From the data that follows, print exactly the lines starting at the one containing "Image resolution: width=800 pixels, height=800" and ending at the one containing "Expand the 考勤管理 sidebar section"; include both of them and nothing more.

━━━━━ SOURCE INFORMATION ━━━━━

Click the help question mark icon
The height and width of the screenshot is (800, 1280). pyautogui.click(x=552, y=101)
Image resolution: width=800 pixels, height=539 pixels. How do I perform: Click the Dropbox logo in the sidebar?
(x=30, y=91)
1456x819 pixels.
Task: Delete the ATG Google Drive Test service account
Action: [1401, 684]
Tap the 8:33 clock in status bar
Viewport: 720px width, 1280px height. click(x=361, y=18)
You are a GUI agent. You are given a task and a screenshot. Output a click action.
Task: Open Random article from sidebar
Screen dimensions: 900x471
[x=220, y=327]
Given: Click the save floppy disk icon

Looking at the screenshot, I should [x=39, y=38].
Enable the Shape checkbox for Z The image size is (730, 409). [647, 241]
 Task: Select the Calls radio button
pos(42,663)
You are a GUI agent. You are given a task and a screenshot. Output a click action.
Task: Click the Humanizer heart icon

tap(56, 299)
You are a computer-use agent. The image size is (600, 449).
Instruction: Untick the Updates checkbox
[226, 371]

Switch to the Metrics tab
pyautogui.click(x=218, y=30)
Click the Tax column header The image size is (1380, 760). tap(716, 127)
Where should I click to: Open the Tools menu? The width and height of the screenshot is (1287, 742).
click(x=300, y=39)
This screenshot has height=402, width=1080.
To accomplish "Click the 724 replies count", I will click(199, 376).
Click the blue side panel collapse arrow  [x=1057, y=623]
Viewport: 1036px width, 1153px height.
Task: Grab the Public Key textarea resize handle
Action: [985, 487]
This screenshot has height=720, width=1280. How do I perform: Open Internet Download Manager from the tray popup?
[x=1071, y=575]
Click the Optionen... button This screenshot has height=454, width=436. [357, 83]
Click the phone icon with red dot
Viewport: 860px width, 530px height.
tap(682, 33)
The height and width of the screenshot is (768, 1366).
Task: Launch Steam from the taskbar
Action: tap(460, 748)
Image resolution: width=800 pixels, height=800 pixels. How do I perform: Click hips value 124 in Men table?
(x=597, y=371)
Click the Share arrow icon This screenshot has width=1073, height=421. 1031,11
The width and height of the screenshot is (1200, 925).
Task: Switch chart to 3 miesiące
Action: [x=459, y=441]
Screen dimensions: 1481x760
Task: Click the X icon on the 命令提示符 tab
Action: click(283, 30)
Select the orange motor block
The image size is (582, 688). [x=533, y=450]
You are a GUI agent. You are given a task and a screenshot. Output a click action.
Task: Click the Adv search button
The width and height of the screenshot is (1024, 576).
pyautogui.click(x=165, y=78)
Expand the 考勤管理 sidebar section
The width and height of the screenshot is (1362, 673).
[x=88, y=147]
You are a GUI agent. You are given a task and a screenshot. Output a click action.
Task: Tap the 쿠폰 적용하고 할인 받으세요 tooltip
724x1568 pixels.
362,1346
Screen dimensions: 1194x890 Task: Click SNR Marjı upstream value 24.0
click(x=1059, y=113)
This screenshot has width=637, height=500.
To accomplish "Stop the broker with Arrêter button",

━━━━━

# RESULT OF THIS TASK
Image resolution: width=800 pixels, height=800 pixels. How do I perform: Click hips value 124 in Men table?
(x=597, y=371)
Click the Share arrow icon This screenshot has width=1073, height=421. 1031,11
The width and height of the screenshot is (1200, 925).
Task: Switch chart to 3 miesiące
Action: [x=459, y=441]
Screen dimensions: 1481x760
Task: Click the X icon on the 命令提示符 tab
Action: click(283, 30)
Select the orange motor block
The image size is (582, 688). [x=533, y=450]
You are a GUI agent. You are given a task and a screenshot. Output a click action.
Task: Click the Adv search button
The width and height of the screenshot is (1024, 576).
pyautogui.click(x=165, y=78)
Expand the 考勤管理 sidebar section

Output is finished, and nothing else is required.